A Napoli, la violenza torna a spezzare una giovane vita. Sabato sera, in via Santa Teresa degli Scalzi, il 20enne Emanuele Durante è stato ucciso a colpi d’arma da fuoco mentre si trovava in auto con la ragazza. L’agguato è avvenuto intorno alle 18:30 nei pressi di un distributore di carburante, lungo una strada nevralgica che collega via Toledo alla zona di Capodimonte, a ridosso del quartiere Sanità.

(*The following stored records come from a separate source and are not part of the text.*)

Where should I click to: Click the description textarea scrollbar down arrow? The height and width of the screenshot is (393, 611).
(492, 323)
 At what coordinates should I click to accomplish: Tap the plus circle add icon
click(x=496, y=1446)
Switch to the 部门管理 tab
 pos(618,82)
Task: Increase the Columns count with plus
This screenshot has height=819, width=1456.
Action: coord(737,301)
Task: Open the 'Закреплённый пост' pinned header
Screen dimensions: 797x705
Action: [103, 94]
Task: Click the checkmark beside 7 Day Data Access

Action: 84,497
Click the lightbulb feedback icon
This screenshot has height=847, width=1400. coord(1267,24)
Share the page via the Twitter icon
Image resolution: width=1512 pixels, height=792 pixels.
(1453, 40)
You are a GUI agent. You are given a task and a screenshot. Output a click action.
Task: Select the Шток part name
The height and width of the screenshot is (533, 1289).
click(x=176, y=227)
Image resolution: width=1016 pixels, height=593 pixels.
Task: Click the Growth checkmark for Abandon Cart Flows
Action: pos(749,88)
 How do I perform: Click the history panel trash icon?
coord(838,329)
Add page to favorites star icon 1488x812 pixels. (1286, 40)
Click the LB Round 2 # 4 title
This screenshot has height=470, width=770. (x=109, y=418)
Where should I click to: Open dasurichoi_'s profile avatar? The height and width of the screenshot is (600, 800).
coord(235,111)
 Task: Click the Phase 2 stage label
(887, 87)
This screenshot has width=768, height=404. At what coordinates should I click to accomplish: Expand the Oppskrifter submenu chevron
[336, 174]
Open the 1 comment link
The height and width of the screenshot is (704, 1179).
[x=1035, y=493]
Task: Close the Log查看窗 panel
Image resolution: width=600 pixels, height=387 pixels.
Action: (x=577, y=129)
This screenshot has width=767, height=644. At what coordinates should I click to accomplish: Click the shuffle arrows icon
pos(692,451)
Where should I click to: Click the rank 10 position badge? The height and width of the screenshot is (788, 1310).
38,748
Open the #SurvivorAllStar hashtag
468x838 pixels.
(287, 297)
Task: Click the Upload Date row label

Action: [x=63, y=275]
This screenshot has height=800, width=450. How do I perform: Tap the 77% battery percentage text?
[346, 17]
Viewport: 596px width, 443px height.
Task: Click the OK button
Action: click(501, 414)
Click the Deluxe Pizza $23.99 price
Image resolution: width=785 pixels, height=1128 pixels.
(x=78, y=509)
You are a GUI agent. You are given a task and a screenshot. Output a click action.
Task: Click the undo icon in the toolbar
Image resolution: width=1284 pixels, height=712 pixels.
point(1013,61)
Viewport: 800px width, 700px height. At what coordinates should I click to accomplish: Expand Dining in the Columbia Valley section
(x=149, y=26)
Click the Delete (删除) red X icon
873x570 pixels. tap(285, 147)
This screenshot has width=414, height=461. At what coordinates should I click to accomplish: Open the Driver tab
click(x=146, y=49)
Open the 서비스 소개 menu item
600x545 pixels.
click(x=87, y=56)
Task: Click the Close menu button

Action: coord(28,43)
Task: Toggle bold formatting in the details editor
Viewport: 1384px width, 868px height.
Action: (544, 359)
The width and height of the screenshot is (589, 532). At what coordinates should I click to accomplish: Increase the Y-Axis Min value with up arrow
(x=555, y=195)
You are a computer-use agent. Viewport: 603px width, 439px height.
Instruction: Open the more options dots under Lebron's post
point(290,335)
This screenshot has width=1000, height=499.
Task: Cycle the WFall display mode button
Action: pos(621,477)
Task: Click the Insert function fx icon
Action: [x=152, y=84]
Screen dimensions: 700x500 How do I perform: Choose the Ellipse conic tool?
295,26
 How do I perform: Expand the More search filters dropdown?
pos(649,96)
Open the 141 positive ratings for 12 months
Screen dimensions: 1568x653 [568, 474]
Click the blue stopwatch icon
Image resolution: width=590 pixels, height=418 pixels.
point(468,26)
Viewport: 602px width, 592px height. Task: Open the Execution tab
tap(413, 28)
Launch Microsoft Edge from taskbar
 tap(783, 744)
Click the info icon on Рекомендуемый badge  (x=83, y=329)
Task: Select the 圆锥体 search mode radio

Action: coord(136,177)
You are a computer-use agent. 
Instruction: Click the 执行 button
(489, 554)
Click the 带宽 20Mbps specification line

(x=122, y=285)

L’azione è stata fulminea e in una zona a quell’ora molto frequentata. Generalmente il traffico è molto intenso con decine di automobilisti bloccati nel traffico. Durante, figlio di un cugino di Annalisa Durante – la 14enne vittima innocente della camorra nel 2004 – aveva piccoli precedenti, ma non era coinvolto in ambienti camorristici. Dopo l’agguato, la ragazza che era con lui ha tentato disperatamente di soccorrerlo, aiutata da alcuni passanti. Tuttavia, quando è stato trasportato all’ospedale Vecchio Pellegrini, per lui non c’era più nulla da fare.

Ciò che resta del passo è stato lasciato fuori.